For each line in the data below that has the word "will", copy that line.

Top of Task data

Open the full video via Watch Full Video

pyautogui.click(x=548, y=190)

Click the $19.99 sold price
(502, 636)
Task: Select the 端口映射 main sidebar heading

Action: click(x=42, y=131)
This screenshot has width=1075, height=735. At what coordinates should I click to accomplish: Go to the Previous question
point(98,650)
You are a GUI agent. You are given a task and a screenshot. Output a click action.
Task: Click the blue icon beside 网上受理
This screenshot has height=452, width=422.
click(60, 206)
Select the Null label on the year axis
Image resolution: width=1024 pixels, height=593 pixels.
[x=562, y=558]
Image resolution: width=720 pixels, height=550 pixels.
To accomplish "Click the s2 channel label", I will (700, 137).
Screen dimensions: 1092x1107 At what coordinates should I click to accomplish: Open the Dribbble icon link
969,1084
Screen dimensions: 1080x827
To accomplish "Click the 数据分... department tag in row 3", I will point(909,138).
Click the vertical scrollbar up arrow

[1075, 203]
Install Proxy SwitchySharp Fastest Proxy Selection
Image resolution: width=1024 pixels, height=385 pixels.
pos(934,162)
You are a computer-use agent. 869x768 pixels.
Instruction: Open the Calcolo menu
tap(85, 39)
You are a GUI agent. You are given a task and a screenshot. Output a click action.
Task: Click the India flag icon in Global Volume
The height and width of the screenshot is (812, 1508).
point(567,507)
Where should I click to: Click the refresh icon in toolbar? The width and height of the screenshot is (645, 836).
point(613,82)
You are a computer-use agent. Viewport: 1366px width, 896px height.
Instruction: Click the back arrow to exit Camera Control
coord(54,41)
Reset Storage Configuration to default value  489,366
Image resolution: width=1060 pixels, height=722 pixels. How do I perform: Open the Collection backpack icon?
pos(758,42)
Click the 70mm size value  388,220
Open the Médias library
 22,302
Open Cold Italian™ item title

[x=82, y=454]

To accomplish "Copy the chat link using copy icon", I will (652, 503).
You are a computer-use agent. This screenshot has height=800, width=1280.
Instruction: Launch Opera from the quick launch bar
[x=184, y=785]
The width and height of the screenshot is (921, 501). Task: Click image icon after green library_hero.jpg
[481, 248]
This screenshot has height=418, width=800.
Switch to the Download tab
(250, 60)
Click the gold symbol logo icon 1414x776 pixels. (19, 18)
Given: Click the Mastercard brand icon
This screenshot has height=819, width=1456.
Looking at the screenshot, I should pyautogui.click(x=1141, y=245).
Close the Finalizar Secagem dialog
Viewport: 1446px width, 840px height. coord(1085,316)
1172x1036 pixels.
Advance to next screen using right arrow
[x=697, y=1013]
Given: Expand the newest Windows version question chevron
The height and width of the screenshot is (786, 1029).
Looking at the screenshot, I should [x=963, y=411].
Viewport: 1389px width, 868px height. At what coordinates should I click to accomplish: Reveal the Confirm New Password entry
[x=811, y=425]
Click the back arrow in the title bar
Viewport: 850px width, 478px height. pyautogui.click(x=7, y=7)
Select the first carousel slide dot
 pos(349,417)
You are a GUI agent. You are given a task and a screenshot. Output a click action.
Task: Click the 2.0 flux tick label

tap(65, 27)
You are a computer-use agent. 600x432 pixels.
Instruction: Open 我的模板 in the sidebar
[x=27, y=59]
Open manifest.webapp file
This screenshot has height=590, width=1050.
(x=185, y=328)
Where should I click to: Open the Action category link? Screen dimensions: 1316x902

Bottom of Task data

▸ Task solution:
To accomplish "Click the s2 channel label", I will (700, 137).
To accomplish "Click the 数据分... department tag in row 3", I will point(909,138).
To accomplish "Copy the chat link using copy icon", I will (652, 503).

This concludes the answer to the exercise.